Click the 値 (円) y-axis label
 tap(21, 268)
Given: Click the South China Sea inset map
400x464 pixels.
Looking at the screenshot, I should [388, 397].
+--
| ACTIVITY |
The complete listing, from first line to last, should be copied verbatim.

| TASK ANSWER |
Click the 値 (円) y-axis label
 tap(21, 268)
Given: Click the South China Sea inset map
400x464 pixels.
Looking at the screenshot, I should [388, 397].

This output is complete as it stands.